Limiter les risques - L'Infirmière Magazine n° 212 du 01/01/2006 | Espace Infirmier
 

L'Infirmière Magazine n° 212 du 01/01/2006

 

Schizophrénie et suicide

Thérapeutiques

Dix pour cent des schizophrènes décèdent par suicide. Geste spectaculaire, le passage à l'acte survient en général précocement. Un suivi adapté permet un repérage plus précis des risques cliniques.

Évoquer l'association du suicide et de la schizophrénie renvoie immanquablement au caractère bizarre ou horrible du geste auto-agressif. Les équipes soignantes, confrontées au suicide d'un patient, le ressentent d'autant plus douloureusement. Ces gestes spectaculaires des schizophrènes en phase aiguë ont un effet sidérant et masquent une réalité plus banale et nécessaire à connaître.

fréquence et précocité

Environ 10 % des patients schizophrènes décèdent par suicide. Cela représente un taux de suicide 1,5 à 2 fois supérieur à celui des patients psychiatriques dans leur ensemble et 40 fois supérieur à celui de la population générale.

Outre sa fréquence, la caractéristique essentielle du suicide schizophrénique est sa précocité : 44 % des suicides surviennent dans les dix premières années d'évolution de la pathologie, ce qui en fait la première cause de mortalité chez les jeunes schizophrènes. L'acte suicidaire à l'hôpital advient dans les premiers jours. Le risque est aussi très important immédiatement après la sortie de l'hôpital.

La schizophrénie est une pathologie évoluant selon des modalités très diverses avec la prédominance d'un délire paranoïde ou d'un appauvrissement progressif de la vie psychique et avec l'occurrence plus ou moins fréquente d'états aigus. Le sens du geste suicidaire dépend donc du moment où il survient.

Les épisodes aigus, délirants ou dissociatifs, laissent craindre des passages à l'acte. Ces gestes peuvent s'inscrire dans des constructions délirantes (suicides messianiques) et répondre à des injonctions hallucinatoires ou être le résultat d'un raisonnement froid et pseudo-logique.

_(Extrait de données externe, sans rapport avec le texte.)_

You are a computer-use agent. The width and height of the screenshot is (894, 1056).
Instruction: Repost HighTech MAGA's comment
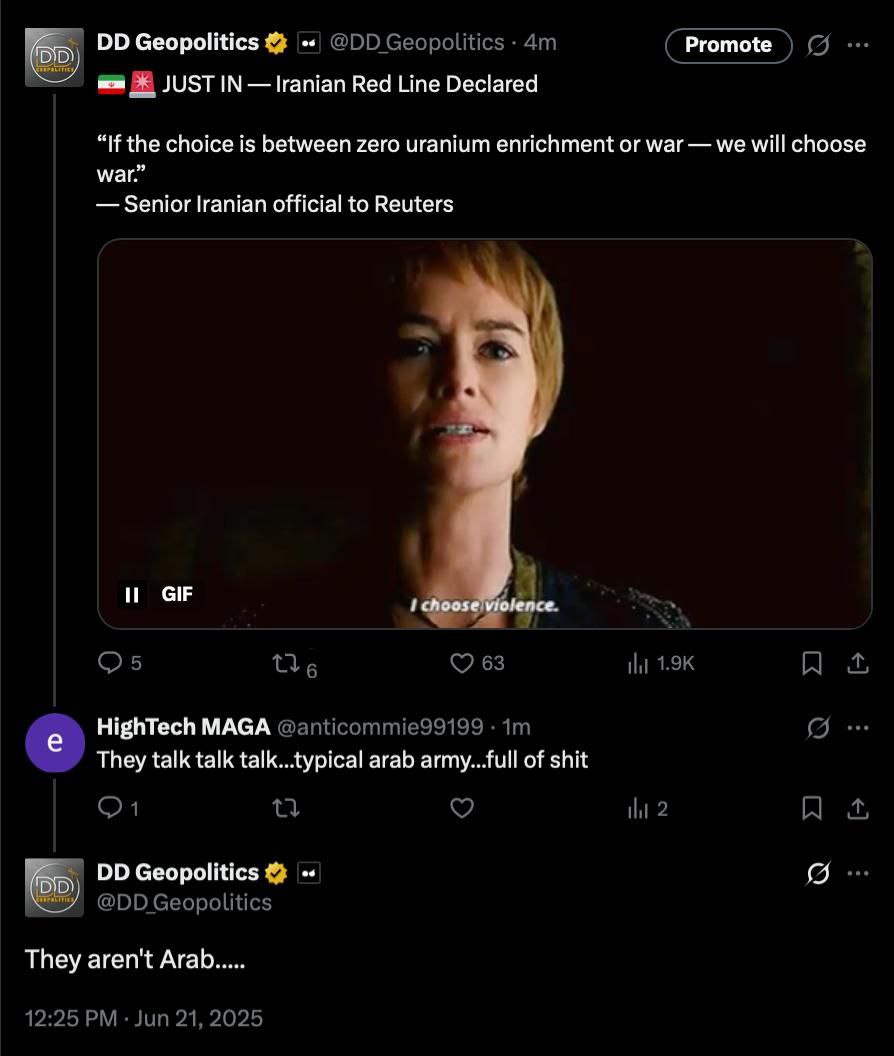(285, 808)
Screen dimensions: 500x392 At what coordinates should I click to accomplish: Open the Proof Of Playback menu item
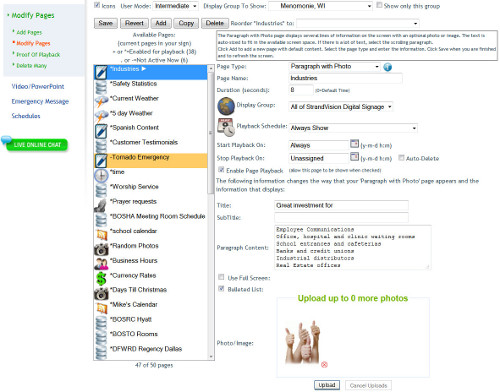click(38, 55)
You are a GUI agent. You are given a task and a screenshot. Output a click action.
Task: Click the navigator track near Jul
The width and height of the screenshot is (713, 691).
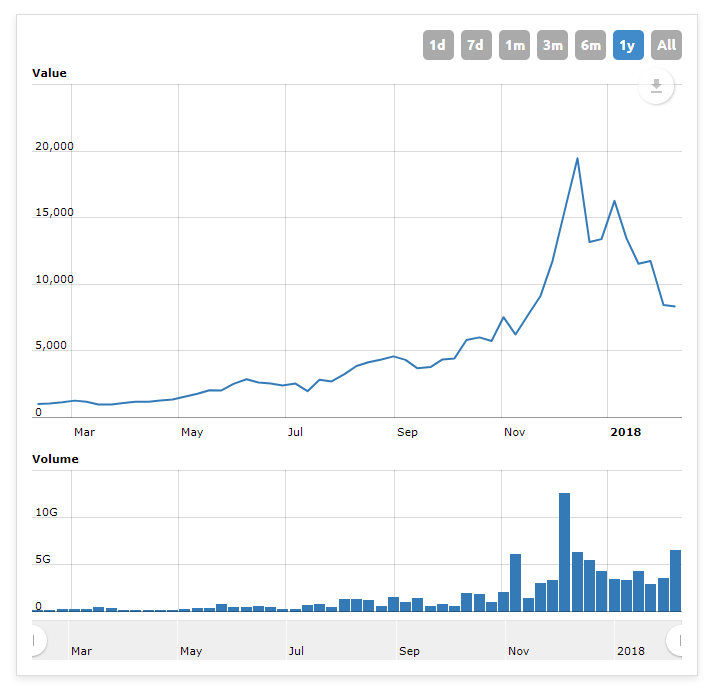click(x=296, y=641)
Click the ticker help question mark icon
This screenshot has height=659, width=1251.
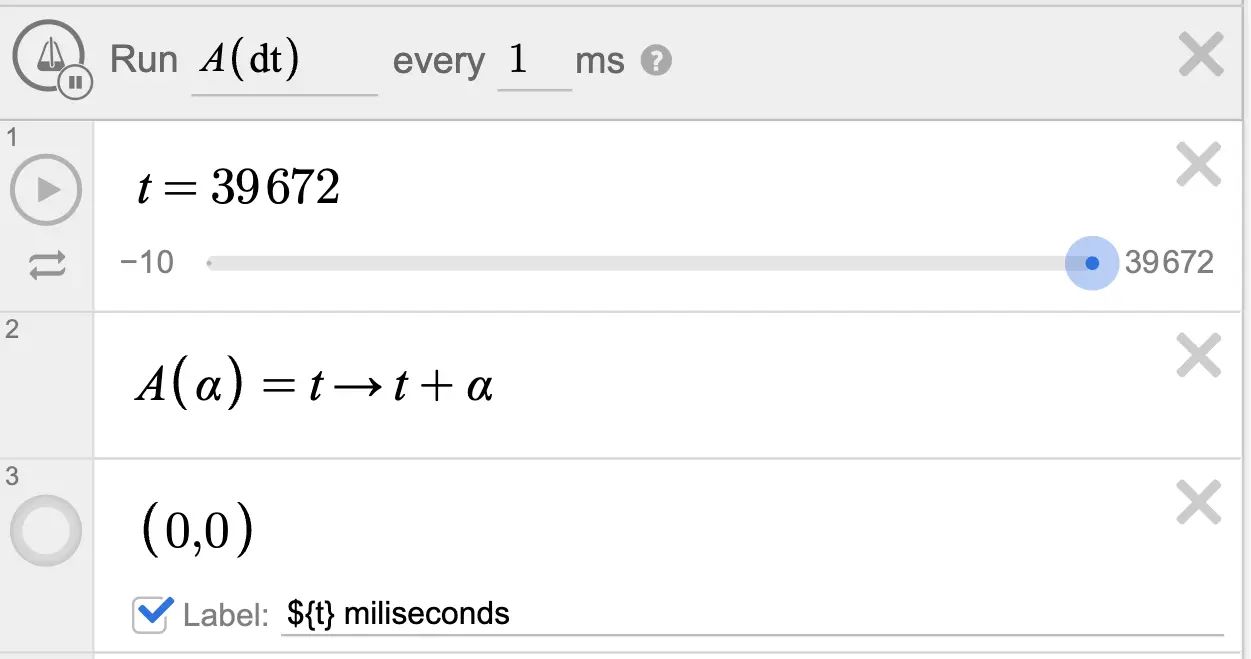pyautogui.click(x=656, y=62)
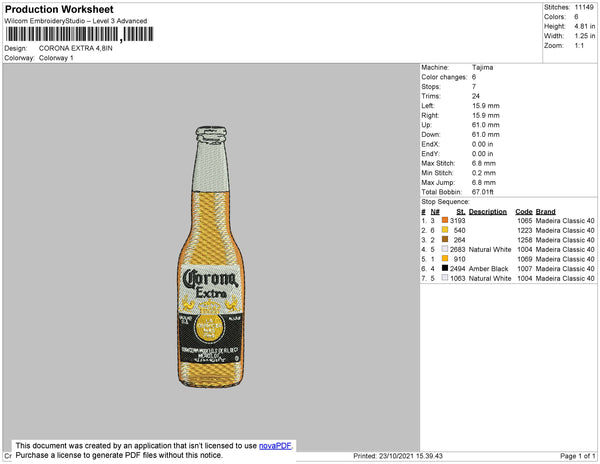600x464 pixels.
Task: Click the Brand column header
Action: click(545, 212)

Il s'agit là d'une part modeste des suicides, la majorité de ceux-ci surviennent dans les périodes de rémission. Ils sont liés à une symptomatologie dépressive s'ajoutant au tableau schizophrénique. Dans certains cas, l'humeur dépressive peut être exprimée. L'observateur doit distinguer les symptômes dépressifs du retrait des investissements affectifs propres à la psychose et de certains effets secondaires de neuroleptiques. D'où ici l'importance pour le patient schizophrène d'un suivi continu et sur le long terme par des équipes soignantes pluriprofessionnelles. Un repérage plus précis des signes cliniques est alors possible précocement (voir ci-contre).

discours du patient

Il existe actuellement des débats théoriques sur les frontières séparant la schizophrénie des troubles de l'humeur, suggérant une présence « constitutive » de la dépression dans certaines formes de schizophrénie. Tout en reconnaissant ces formes « frontières », on peut s'intéresser au discours des patients. Il s'agit d'un renoncement à un projet de vie. Ce discours est parfois renforcé par une activité délirante mégalomaniaque. Ceci peut expliquer la fréquence des suicides chez des patients jeunes, isolés, d'un bon niveau socioculturel, confrontés depuis peu à la pathologie. Ils acceptent mal l'aide des soignants et souffrent d'une forme de pathologie associant de fréquents états aigus et des phases de rémission de bonne qualité, avec cette conscience douloureuse des troubles.

alliance thérapeutique

Le choix de privilégier une prise en charge extra-hospitalière a permis une redynamisation et une ouverture du travail avec les schizophrènes. Un travail plus respectueux de leur subjectivité qui soutient la réanimation d'une vie psychique mais qui prend aussi le risque d'accidents de prise en charge (rupture de soin, suicide).

Dans un objectif de prévention, les équipes soignantes doivent être conscientes de l'importance du suicide, connaître ses facteurs de risque et favoriser une alliance thérapeutique avec les patients, surtout à la sortie de l'hôpital en coordonnant les interventions extra-hospitalières et en privilégiant des traitements neuroleptiques de nouvelle génération mieux tolérés. Il faut être vigilant quant à l'émergence d'un état dépressif, user alors d'antidépresseurs, voire hospitaliser le patient si nécessaire. C'est dans cette situation que le travail de secteur prend tout son sens.